Decerto, ao lado dos generais e coronéis que conduziram esse conflito improvisado, decidido após duas horas de conversas telefônicas, encontram-se dirigentes civis de alto escalão: o primeiro-ministro Ehud Olmert e o ministro da Defesa Amir Peretz. Mas estes alegaram diante da comissão de inquérito que as decisões fundamentais haviam sido tomadas pelos generais.
Durante as três primeiras décadas de existência de Israel, enquanto o poder permaneceu nas mãos do Partido Trabalhista, o alto-comando militar esteve largamente integrado a esse grupo. Após a vitória da direita nacionalista unificada por Menahem Begin, em 1977, generais próximos a essa outra esfera de influência começaram a se instalar nos altos escalões do Exército, ao lado de oficiais oriundos do grupo nacional-religioso. Muito próximas ideologicamente, as duas tendências colaboram de forma concreta para expandir a colonização dos territórios ocupados. A presença progressiva da esfera religiosa no seio do Exército não parou de crescer: daí para frente, 40% dos jovens oficiais passaram a usar quipá1.
A direita encontrou aliados no coração do Estado-Maior e comandantes regionais para a Cisjordânia e Gaza, que gozam de total liberdade em um terreno em que eles são a autoridade, principalmente no que diz respeito às colônias criadas nos territórios palestinos ocupados. Com ou sem o aval do primeiro-ministro, há vários anos, as unidades se submetem sempre, ou quase, ao ponto de vista dos colonos.
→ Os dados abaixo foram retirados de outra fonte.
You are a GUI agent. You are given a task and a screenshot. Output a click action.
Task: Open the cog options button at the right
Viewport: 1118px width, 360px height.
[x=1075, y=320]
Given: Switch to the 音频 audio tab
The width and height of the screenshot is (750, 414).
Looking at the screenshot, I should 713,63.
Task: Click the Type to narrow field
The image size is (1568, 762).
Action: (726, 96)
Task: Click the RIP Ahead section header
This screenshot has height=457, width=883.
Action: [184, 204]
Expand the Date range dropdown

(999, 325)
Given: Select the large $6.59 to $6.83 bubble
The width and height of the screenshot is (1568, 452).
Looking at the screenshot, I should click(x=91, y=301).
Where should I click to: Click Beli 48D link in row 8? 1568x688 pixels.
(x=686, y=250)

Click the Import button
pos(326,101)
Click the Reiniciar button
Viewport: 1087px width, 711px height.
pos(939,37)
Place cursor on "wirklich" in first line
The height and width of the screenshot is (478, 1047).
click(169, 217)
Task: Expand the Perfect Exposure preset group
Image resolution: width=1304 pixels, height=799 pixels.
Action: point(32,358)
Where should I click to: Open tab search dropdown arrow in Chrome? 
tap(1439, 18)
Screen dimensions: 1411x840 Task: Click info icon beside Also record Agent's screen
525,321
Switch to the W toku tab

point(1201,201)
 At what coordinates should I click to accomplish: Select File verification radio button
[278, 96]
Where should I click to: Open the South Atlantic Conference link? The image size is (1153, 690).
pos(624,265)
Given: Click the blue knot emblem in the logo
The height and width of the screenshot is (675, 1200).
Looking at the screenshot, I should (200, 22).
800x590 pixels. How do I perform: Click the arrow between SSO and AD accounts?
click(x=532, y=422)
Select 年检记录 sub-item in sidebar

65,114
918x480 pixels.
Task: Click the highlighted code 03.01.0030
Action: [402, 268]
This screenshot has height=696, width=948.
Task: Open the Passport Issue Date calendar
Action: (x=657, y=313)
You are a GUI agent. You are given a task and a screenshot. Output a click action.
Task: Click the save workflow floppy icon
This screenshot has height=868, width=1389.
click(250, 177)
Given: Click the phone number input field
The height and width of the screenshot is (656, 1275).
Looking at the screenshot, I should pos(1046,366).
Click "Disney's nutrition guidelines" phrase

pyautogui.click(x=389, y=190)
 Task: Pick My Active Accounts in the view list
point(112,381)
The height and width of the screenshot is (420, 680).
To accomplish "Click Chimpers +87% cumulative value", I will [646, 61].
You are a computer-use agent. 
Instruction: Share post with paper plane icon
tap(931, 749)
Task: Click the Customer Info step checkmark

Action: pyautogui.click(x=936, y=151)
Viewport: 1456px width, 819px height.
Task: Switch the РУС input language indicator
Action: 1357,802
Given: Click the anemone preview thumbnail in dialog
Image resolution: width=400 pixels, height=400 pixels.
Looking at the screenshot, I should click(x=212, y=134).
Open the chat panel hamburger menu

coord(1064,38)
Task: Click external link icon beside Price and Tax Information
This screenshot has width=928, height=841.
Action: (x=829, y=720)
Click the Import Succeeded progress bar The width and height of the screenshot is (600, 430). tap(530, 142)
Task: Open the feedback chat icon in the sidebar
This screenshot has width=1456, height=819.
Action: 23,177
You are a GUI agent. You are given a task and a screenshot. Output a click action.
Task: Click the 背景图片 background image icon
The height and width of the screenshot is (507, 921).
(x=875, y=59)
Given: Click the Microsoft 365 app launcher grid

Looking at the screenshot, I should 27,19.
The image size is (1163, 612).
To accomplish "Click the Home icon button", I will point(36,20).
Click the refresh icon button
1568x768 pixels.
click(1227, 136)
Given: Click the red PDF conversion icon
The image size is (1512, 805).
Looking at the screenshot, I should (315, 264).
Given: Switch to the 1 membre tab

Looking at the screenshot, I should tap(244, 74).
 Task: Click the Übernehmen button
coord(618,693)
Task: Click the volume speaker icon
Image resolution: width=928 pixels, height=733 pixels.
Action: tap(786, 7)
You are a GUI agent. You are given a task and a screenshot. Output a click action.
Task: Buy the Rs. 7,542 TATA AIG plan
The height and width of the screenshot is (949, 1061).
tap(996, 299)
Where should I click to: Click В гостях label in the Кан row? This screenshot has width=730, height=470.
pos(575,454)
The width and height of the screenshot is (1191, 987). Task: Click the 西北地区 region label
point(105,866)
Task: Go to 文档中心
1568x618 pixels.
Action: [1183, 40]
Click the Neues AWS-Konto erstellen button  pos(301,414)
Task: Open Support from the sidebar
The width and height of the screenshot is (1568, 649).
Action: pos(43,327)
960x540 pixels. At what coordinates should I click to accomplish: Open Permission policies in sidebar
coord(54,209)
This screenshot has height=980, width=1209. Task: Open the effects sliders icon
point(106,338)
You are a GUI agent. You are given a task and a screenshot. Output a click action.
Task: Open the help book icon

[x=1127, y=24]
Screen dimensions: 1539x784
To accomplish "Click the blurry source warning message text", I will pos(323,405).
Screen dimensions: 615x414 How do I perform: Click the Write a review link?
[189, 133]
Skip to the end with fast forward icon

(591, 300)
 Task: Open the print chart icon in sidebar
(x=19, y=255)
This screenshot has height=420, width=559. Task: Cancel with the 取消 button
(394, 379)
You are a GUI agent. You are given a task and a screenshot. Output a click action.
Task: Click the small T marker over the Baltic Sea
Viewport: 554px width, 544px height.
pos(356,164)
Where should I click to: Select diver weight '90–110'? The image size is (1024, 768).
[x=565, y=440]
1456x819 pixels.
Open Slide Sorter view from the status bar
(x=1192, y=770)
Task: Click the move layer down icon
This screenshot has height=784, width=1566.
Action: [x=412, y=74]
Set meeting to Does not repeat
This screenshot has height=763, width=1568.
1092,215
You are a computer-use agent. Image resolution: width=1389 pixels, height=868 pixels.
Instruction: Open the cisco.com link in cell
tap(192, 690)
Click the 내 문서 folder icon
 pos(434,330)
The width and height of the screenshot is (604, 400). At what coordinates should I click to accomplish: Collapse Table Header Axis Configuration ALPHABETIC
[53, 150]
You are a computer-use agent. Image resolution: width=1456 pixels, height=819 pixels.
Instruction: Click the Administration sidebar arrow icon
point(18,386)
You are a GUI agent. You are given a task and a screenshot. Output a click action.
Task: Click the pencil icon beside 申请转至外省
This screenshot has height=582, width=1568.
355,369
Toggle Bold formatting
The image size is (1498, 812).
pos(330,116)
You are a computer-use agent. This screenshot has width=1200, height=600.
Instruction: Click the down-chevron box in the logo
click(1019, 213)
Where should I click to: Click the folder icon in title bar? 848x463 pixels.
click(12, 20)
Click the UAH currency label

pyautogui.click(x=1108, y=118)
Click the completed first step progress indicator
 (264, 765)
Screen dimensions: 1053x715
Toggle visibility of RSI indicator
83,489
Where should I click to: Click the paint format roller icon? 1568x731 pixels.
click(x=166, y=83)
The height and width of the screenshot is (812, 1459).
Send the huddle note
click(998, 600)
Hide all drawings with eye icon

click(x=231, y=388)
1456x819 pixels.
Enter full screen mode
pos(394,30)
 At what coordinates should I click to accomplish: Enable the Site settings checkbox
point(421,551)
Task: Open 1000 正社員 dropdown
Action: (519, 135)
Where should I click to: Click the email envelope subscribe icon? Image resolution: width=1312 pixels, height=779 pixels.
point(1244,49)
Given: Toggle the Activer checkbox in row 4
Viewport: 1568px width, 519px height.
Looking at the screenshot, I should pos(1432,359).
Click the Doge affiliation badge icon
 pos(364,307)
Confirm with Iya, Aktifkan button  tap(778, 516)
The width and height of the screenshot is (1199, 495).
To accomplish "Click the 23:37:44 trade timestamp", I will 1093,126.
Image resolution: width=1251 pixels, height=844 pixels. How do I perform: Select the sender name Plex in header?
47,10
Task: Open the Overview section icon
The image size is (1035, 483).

Desse modo, o Exército confisca as terras árabes por “razões de segurança” e deixa proliferar as colônias ditas “selvagens”, ou seja, construídas sem “autorização” (aos olhos do direito internacional, são todas ilegais). Certamente, a cada encontro com líderes estrangeiros, um ministro israelense anuncia que seu país vai reduzir os bloqueios nas estradas. Estes, na Cisjordânia e na região da Grande Jerusalém, tornaram a vida diária impossível, impedindo as pessoas de chegar ao trabalho, os estudantes de freqüentar a universidade, os doentes e mulheres grávidas de ser atendidos nos hospitais2. Porém, a despeito das promessas, um relatório das Nações Unidas revela que o número de bloqueios chegou a 572, ou seja, registrou um aumento de 52% em relação aos 376 bloqueios existentes em agosto de 20053.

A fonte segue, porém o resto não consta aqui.